Stored items
==================================================

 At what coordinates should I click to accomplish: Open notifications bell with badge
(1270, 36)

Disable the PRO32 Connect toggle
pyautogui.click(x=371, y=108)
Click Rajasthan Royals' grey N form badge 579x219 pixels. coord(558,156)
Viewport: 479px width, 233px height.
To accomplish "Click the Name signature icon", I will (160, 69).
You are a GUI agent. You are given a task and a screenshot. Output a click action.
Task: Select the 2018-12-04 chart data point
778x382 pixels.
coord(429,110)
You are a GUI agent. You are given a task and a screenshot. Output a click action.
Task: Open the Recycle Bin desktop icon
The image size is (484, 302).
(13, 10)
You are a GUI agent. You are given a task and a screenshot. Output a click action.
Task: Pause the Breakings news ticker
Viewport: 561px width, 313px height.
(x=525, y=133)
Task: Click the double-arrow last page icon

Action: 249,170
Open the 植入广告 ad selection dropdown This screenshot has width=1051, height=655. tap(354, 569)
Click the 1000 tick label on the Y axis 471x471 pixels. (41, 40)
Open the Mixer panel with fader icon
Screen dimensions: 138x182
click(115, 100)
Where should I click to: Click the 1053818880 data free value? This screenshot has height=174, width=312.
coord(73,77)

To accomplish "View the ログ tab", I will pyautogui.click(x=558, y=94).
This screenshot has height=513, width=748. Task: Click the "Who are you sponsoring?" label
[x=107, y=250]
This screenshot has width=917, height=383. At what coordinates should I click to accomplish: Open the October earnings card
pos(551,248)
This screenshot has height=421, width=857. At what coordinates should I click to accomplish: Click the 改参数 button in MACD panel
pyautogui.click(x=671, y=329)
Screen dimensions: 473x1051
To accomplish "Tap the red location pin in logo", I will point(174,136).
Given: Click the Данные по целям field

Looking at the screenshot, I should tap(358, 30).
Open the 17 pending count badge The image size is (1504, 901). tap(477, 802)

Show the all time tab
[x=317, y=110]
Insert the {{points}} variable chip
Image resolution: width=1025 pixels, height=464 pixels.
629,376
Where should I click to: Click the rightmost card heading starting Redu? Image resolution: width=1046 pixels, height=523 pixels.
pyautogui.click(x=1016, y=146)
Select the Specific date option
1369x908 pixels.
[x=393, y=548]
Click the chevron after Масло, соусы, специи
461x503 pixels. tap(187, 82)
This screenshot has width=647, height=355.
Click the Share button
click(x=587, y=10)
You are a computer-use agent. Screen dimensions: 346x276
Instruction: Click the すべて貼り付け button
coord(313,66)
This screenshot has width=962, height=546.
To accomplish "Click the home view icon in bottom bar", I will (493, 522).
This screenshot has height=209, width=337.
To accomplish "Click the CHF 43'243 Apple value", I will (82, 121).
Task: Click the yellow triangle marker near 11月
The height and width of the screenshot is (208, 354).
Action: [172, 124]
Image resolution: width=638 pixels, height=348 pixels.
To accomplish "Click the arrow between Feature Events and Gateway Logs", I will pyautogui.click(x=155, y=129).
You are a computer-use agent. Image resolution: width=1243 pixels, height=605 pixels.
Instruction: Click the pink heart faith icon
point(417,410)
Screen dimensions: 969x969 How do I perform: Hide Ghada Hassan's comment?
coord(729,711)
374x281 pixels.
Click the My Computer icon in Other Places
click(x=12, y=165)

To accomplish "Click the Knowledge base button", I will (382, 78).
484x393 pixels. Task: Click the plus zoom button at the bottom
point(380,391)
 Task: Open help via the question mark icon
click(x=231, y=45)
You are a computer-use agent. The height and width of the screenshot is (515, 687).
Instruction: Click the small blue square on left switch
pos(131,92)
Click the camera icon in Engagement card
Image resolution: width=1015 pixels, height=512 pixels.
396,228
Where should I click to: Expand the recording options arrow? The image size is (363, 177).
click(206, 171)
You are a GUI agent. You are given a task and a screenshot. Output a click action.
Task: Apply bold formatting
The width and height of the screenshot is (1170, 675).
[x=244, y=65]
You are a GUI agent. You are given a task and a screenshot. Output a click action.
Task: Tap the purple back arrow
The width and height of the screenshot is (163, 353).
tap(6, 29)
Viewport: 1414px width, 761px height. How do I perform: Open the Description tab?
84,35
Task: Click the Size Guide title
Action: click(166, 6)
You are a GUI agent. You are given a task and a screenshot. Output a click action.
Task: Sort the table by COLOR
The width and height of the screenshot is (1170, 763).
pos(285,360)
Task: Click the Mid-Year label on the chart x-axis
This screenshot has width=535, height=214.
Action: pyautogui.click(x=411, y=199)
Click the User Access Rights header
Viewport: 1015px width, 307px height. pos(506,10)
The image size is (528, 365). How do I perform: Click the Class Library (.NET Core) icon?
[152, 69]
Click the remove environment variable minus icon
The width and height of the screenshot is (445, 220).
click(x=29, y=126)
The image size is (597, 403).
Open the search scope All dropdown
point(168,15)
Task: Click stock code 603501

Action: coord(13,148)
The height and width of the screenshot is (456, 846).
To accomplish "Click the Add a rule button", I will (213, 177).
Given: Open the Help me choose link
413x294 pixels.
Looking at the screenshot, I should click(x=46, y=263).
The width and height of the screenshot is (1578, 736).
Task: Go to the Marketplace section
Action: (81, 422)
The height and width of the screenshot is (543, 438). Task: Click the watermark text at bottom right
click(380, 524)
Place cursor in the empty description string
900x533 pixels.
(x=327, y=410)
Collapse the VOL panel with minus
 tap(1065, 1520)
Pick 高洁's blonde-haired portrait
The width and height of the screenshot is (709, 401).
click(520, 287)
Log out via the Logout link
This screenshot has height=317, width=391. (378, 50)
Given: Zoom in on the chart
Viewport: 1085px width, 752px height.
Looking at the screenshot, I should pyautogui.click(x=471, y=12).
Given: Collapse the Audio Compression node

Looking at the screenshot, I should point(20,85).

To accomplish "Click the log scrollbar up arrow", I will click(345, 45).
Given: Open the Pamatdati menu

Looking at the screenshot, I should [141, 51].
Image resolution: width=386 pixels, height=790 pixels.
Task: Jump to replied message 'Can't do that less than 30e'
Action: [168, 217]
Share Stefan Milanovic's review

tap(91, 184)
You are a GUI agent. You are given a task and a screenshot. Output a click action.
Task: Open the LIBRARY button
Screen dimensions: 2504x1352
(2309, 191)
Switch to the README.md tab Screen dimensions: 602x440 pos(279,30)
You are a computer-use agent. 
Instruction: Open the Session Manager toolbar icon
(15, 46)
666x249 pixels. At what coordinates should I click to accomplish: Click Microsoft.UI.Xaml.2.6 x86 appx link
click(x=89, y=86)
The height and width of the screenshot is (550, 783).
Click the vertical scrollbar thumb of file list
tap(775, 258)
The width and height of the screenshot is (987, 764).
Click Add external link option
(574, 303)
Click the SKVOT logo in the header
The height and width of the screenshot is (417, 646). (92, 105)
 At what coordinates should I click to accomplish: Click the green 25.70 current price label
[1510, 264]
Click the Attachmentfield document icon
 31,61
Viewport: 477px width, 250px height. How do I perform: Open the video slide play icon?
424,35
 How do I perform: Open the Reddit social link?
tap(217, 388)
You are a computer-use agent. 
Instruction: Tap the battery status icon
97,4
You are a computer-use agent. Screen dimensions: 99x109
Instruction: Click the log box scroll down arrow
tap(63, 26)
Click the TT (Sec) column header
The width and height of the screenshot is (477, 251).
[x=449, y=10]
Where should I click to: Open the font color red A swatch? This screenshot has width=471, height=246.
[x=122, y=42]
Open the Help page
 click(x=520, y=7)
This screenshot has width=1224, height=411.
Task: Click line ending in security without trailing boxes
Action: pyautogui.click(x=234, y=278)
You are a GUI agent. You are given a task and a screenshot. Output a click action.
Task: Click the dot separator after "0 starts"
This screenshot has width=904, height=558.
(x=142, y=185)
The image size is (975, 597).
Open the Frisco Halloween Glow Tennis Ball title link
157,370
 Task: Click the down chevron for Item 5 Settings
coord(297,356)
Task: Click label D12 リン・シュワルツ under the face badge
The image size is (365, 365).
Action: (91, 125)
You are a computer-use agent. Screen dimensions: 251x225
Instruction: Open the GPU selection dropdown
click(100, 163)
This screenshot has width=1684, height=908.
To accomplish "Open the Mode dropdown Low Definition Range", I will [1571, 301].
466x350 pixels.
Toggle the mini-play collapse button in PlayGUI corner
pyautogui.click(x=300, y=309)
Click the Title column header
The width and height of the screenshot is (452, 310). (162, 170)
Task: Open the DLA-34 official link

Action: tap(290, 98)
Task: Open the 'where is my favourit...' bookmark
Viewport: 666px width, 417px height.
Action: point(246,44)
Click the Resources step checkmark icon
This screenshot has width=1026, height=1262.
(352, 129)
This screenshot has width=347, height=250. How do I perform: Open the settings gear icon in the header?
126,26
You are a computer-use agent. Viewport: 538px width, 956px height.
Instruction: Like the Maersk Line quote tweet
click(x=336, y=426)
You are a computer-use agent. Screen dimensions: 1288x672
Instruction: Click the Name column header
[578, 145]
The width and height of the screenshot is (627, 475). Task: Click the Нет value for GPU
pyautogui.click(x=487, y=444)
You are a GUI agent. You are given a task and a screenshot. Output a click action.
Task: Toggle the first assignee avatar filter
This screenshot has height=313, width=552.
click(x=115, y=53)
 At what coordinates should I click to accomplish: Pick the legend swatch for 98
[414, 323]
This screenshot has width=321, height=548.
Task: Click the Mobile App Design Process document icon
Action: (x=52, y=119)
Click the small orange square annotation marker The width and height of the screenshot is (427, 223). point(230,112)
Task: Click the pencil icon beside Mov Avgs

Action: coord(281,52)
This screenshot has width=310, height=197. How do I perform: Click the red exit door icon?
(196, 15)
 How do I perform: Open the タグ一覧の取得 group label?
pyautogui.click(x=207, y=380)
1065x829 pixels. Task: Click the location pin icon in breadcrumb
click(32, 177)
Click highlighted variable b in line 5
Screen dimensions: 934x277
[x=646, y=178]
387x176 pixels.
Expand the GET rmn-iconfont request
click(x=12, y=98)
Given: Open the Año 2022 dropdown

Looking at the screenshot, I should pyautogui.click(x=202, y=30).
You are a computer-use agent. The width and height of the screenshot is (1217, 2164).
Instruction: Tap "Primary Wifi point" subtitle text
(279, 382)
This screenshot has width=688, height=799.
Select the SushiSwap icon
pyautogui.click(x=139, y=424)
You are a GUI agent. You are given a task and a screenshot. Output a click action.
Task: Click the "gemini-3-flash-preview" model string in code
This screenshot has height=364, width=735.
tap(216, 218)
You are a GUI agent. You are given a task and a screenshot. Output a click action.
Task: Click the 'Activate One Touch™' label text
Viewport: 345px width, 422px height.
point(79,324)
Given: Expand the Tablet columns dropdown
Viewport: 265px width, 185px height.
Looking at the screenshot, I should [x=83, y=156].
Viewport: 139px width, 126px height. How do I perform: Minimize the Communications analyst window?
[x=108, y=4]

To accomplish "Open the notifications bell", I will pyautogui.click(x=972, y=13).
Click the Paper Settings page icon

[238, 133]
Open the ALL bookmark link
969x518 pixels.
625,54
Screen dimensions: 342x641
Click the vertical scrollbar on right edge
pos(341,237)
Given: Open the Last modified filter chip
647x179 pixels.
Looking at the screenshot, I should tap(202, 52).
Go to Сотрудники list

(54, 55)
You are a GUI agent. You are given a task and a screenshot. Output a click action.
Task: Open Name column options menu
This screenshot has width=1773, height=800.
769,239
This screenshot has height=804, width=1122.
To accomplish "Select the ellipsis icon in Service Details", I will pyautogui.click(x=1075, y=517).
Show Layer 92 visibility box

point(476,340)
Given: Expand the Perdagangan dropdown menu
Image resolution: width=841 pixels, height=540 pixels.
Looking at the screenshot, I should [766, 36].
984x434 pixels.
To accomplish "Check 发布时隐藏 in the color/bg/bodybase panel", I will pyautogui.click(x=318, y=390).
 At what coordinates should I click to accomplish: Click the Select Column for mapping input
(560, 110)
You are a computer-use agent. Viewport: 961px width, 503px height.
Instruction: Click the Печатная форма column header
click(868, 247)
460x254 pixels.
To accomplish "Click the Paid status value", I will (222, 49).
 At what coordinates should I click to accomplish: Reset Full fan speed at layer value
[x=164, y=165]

==================================================

■ **Task goal**:
In the data above, repeat exactly each line from the first through the line that contains "Open the 17", and give nothing else.

■ **Result for this exercise**:
 At what coordinates should I click to accomplish: Open notifications bell with badge
(1270, 36)

Disable the PRO32 Connect toggle
pyautogui.click(x=371, y=108)
Click Rajasthan Royals' grey N form badge 579x219 pixels. coord(558,156)
Viewport: 479px width, 233px height.
To accomplish "Click the Name signature icon", I will (160, 69).
You are a GUI agent. You are given a task and a screenshot. Output a click action.
Task: Select the 2018-12-04 chart data point
778x382 pixels.
coord(429,110)
You are a GUI agent. You are given a task and a screenshot. Output a click action.
Task: Open the Recycle Bin desktop icon
The image size is (484, 302).
(13, 10)
You are a GUI agent. You are given a task and a screenshot. Output a click action.
Task: Pause the Breakings news ticker
Viewport: 561px width, 313px height.
(x=525, y=133)
Task: Click the double-arrow last page icon

Action: 249,170
Open the 植入广告 ad selection dropdown This screenshot has width=1051, height=655. tap(354, 569)
Click the 1000 tick label on the Y axis 471x471 pixels. (41, 40)
Open the Mixer panel with fader icon
Screen dimensions: 138x182
click(115, 100)
Where should I click to: Click the 1053818880 data free value? This screenshot has height=174, width=312.
coord(73,77)

To accomplish "View the ログ tab", I will pyautogui.click(x=558, y=94).
This screenshot has height=513, width=748. Task: Click the "Who are you sponsoring?" label
[x=107, y=250]
This screenshot has width=917, height=383. At what coordinates should I click to accomplish: Open the October earnings card
pos(551,248)
This screenshot has height=421, width=857. At what coordinates should I click to accomplish: Click the 改参数 button in MACD panel
pyautogui.click(x=671, y=329)
Screen dimensions: 473x1051
To accomplish "Tap the red location pin in logo", I will point(174,136).
Given: Click the Данные по целям field

Looking at the screenshot, I should tap(358, 30).
Open the 17 pending count badge The image size is (1504, 901). tap(477, 802)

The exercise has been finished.